START Data
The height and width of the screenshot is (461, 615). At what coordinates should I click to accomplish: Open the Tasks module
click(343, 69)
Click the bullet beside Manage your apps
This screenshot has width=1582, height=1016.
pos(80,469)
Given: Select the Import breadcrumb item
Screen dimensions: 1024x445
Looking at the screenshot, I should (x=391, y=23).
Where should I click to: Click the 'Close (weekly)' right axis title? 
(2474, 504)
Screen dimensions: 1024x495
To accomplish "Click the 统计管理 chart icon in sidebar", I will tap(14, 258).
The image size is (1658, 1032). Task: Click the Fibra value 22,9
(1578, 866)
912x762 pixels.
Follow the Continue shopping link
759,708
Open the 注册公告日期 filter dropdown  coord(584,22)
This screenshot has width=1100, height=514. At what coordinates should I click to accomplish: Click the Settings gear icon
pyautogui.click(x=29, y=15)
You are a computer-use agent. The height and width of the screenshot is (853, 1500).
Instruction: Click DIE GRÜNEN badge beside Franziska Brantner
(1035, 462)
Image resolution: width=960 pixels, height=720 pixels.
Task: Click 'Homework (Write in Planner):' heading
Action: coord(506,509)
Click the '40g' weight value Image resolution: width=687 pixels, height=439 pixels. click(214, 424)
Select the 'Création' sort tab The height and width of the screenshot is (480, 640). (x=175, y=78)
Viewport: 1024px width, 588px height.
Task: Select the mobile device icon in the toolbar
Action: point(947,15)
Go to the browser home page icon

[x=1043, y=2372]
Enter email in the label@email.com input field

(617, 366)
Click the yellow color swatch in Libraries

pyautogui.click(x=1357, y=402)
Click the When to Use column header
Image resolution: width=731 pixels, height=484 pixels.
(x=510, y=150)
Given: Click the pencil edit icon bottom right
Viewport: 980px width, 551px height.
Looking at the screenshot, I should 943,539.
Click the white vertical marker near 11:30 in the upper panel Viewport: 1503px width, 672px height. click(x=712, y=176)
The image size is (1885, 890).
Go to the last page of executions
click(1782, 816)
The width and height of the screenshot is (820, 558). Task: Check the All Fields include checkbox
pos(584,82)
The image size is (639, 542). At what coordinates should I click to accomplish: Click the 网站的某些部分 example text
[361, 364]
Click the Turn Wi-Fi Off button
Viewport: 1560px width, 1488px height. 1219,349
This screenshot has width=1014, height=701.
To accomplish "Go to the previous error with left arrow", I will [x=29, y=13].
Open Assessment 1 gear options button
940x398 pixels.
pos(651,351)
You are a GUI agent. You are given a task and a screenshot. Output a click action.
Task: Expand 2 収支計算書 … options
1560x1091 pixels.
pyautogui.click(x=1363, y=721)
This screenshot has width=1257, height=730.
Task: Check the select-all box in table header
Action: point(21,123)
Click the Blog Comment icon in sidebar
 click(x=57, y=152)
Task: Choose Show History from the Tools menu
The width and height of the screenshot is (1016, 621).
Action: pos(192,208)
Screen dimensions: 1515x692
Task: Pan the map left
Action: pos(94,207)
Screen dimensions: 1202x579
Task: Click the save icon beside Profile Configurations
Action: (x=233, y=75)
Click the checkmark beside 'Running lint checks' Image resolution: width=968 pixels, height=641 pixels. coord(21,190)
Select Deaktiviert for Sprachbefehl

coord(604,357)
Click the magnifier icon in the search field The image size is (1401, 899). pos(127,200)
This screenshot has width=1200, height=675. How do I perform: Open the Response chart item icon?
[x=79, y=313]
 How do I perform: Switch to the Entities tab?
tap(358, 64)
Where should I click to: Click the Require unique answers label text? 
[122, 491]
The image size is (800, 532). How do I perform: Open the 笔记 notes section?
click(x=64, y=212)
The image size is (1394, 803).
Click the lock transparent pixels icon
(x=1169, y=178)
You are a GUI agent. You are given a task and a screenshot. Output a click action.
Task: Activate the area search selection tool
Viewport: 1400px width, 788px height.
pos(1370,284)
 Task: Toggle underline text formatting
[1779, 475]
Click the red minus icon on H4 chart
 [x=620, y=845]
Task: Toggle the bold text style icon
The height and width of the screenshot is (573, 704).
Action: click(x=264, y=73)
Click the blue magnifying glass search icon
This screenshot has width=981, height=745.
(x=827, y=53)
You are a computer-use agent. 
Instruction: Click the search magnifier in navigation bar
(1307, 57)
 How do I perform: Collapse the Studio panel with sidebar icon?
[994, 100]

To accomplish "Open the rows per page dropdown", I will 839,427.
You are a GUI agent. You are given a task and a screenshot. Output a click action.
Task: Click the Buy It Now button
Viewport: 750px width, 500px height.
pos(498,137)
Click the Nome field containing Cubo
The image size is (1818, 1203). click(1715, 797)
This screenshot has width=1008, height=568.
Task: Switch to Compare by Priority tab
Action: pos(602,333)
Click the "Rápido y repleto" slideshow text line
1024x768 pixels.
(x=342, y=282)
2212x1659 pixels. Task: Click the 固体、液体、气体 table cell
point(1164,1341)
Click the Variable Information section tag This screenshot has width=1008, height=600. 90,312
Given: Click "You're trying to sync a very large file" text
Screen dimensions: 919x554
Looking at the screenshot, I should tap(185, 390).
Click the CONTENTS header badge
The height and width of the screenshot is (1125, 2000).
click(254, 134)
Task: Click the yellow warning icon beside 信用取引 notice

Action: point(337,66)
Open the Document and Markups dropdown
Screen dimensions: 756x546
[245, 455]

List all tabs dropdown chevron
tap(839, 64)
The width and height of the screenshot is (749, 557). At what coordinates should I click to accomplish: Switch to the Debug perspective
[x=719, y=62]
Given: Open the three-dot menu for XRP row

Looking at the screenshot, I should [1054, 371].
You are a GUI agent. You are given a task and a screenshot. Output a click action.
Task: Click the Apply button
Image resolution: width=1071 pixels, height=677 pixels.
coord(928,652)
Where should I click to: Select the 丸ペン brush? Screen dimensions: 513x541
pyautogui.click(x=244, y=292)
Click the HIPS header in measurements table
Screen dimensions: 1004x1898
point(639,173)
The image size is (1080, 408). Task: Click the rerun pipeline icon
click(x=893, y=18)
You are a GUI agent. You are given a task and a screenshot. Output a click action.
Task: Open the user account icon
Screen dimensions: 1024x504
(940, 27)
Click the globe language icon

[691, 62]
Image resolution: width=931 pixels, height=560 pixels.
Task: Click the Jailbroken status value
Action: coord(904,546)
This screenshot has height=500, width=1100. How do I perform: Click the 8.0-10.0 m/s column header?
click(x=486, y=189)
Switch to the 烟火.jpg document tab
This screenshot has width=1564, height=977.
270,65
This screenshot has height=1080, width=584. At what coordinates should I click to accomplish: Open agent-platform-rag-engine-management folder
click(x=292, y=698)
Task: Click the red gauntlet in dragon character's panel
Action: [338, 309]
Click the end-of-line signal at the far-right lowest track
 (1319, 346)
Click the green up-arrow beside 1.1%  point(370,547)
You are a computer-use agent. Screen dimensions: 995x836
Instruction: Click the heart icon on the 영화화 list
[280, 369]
END Data
Your instructions. Each line of the listing that contains the word "options" must be counted. Give only the resulting figure.

Reply. 2